Word for word, set down every line of the entries below from the line with "Click the first dark window dot" to the line with "Where should I click to: Click the request", including both, and no other line.

▶ **Records shown**:
#####

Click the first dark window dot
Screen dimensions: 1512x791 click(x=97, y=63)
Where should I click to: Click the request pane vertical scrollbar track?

#####

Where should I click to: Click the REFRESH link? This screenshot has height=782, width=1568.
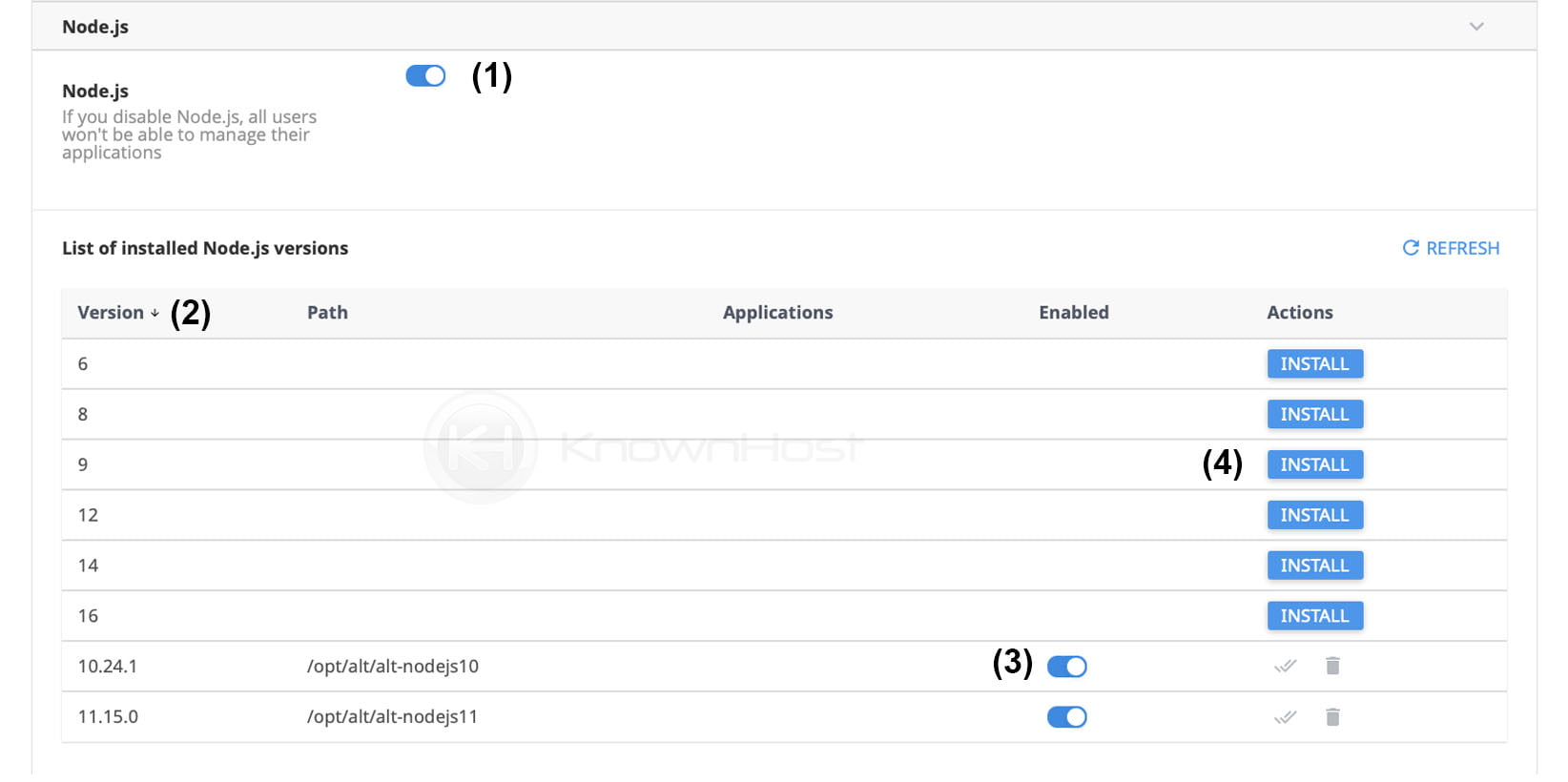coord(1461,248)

#####

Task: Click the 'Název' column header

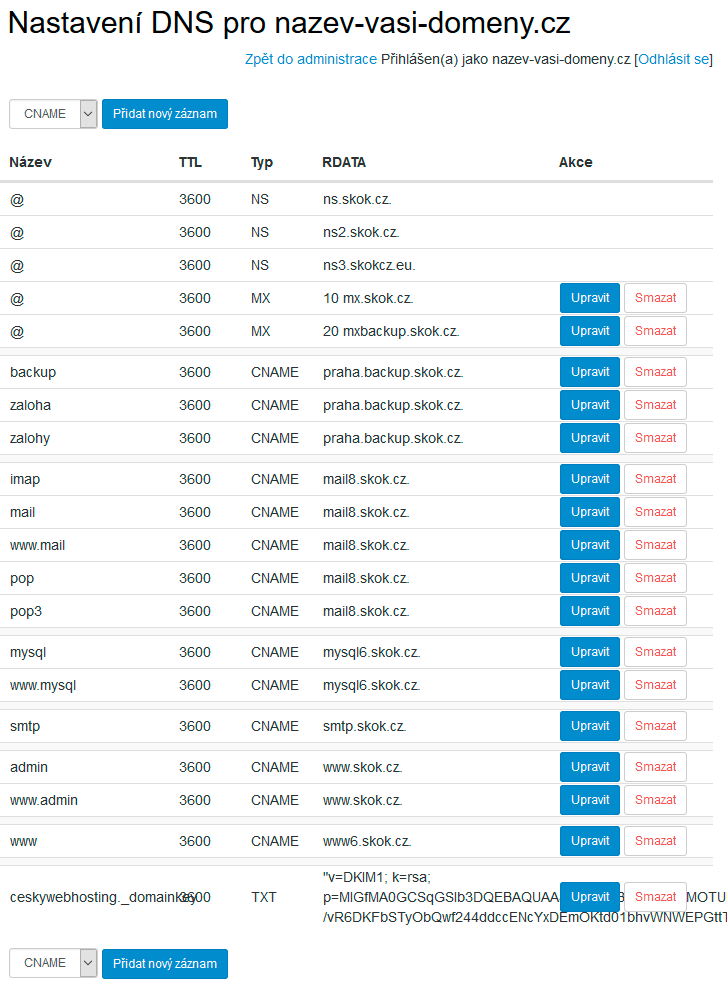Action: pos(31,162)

#####

▶ **Result of this task**:
Click the first dark window dot
Screen dimensions: 1512x791 click(x=97, y=63)
Where should I click to: Click the request pane vertical scrollbar track?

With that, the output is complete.